PROBLEM STATEMENT:
Reproduce word for word every line from the one containing "Where should I" to the final line of the data below; omit the pictures.

☆ ☆ ☆ ☆ ☆

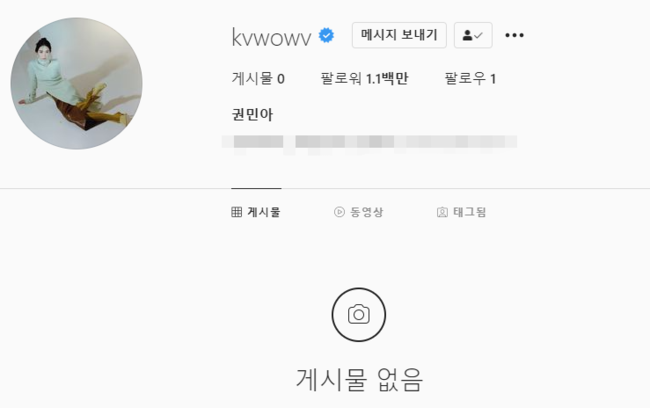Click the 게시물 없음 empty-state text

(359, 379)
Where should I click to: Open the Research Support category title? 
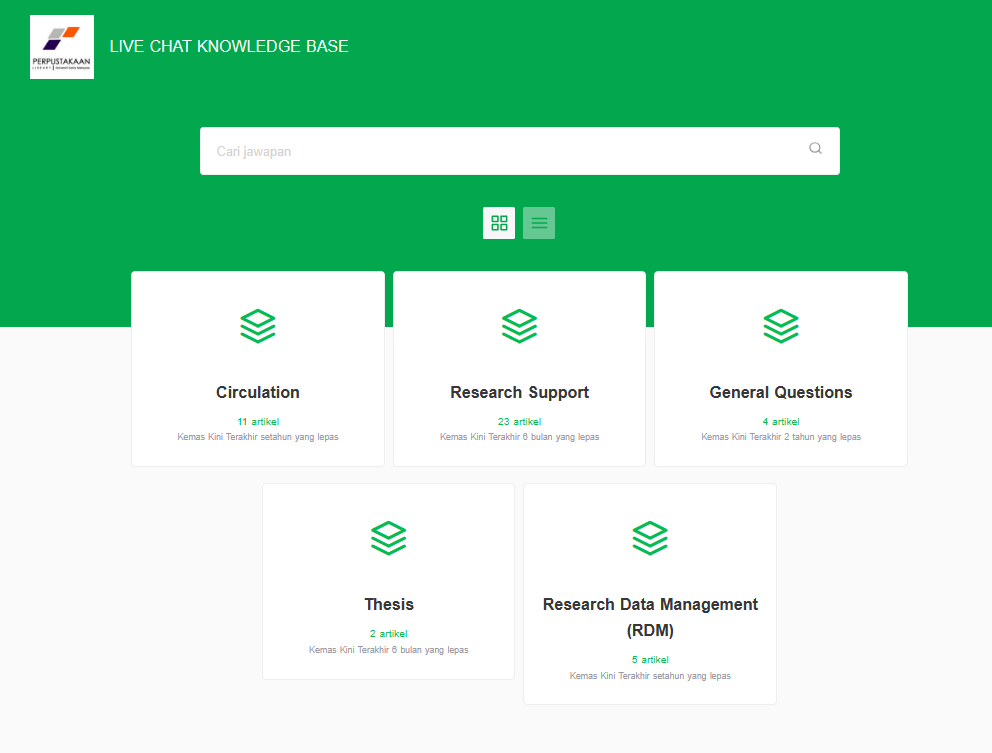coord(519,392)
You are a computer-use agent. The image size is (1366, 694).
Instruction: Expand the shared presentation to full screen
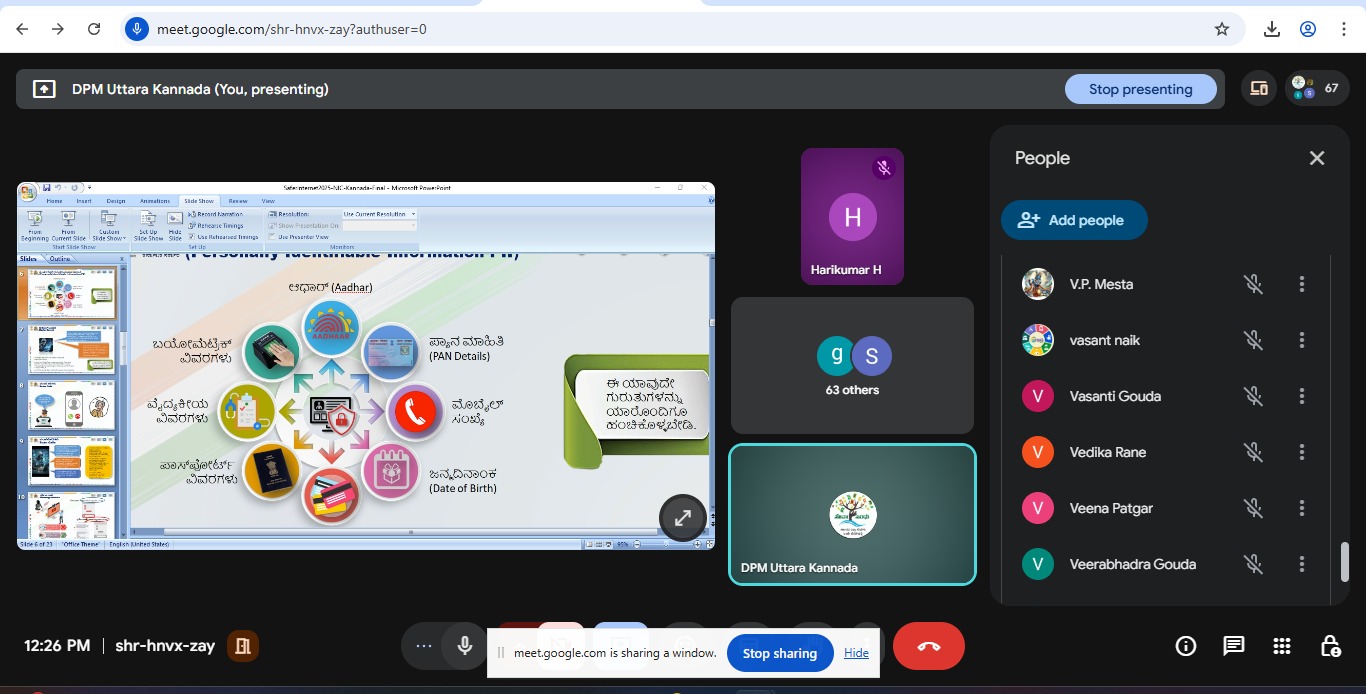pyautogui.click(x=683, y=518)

☆ ☆ ☆ ☆ ☆

WRITTEN SOLUTION:
Where should I click to: Open the Research Support category title? 
coord(519,392)
You are a computer-use agent. The image size is (1366, 694).
Instruction: Expand the shared presentation to full screen
pyautogui.click(x=683, y=518)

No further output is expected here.